The OSP is mandated under Section 21, 28, and 74 of Act 959 and Regulation 2, 3, 12, 16, and 18 of Regulations, 2018 (L. I. 2373) to make appointments into the OSP through recruitment of authorized officers and provides for the scope of their authority as such officers, letter of appointment, probation and confirmation, conditions of service, seniority, and confidentiality by authorized officers amongst other things dealing with management of human capital.

It cannot be disputed that during the period from November 2021 to February 2022 the OSP had only one authorized investigation officer on secondment from the Ghana Police Service.

Out of three authorized investigation officers made up of two Inspectors of Police and a Sergeant who were at post by 20 November 2020, the police sergeant who had almost completed investigating procurement malpractices at the Kpone Kantamanso Municipal Assembly was haunted out of office to abate the investigations; and the senior Inspector who was the acting Head of Investigations later left for the Police College for training to be commissioned as an officer, leaving only one authorized Detective Inspector of Police, Mr. Cephas Kukuia at post. A Detective Superintendent of Police, Mr. Daniel Dzam-tse, whom the Police Administration seconded on the request of my successor as the Special Prosecutor under Act 959 was not allowed to fulfil his mandate and eventually worked his way out of the Office on postings to the North-East Region during the tenure of the then Special Prosecutor.

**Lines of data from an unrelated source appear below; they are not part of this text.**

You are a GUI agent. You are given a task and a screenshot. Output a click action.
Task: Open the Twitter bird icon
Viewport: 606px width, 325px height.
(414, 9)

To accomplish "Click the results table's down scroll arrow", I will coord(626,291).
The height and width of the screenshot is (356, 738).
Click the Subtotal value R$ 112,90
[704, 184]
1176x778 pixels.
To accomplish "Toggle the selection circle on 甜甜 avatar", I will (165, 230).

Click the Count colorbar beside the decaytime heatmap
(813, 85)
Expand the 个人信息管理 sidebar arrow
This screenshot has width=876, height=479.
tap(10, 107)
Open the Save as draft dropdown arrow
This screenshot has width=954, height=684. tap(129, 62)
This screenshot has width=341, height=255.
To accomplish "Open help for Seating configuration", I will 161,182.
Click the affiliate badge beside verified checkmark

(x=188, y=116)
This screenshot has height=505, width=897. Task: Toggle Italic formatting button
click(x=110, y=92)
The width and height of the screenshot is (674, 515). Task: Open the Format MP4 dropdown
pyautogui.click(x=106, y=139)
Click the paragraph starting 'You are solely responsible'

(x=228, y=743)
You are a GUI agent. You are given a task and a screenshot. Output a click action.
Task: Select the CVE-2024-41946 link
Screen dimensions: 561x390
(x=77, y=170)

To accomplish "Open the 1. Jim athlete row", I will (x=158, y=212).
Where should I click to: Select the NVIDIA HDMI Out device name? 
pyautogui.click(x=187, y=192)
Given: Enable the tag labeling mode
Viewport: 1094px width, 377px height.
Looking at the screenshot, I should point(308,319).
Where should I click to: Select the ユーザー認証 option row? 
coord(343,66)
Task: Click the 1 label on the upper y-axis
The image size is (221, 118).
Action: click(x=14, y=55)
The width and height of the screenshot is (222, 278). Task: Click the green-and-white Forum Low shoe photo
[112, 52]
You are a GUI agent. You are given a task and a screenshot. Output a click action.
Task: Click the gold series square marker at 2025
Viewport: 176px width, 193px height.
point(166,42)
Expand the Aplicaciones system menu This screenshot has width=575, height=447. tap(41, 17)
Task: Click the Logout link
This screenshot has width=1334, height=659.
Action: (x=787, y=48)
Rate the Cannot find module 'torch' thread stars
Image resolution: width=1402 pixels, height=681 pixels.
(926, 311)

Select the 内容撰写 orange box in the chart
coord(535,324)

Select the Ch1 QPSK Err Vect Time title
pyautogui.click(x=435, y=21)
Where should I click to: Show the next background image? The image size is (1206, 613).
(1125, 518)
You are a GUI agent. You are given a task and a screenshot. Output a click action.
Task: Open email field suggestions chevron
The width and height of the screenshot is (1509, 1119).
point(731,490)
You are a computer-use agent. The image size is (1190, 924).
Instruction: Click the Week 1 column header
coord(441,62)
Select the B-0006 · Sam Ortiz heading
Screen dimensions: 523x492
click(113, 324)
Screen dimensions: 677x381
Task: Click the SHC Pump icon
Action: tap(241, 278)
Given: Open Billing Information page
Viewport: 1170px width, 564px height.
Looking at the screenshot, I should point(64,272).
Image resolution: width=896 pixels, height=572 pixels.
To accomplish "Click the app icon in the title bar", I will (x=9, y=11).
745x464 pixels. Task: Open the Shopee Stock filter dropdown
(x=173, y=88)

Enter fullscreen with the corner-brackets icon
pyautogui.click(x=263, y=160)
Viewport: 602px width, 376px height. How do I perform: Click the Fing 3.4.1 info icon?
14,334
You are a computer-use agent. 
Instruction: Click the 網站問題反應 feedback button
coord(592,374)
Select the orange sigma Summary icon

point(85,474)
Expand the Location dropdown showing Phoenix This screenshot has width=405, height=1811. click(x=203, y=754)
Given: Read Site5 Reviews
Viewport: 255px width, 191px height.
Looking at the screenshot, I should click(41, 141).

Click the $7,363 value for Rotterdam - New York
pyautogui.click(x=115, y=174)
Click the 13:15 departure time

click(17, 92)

Consequently, on 9 August 2021 when the current Special Prosecutor assumed the duties of his office, there was only one seconded D/Inspector of Police as an authorized officer in the Investigations Division of the OSP. Between 8 August 2021 and 21 March 2022 when the Special Prosecutor directed Labianca Limited to pay the alleged shortfall in revenue in the amount of One Million Seventy-Four Thousand Cedis Six Hundred and Twenty-Seven Cedis Fifteen Pesewas (GHC 1,074,627.15) from a total of five hundred and thirty-one (531) declarations in respect of Labianca into its Asset Recovery and Preservation Account, there could not have been more than one authorized investigator at post in the OSP mandated under Act 959 to conduct investigations into corruption and/ or corruption-related offences.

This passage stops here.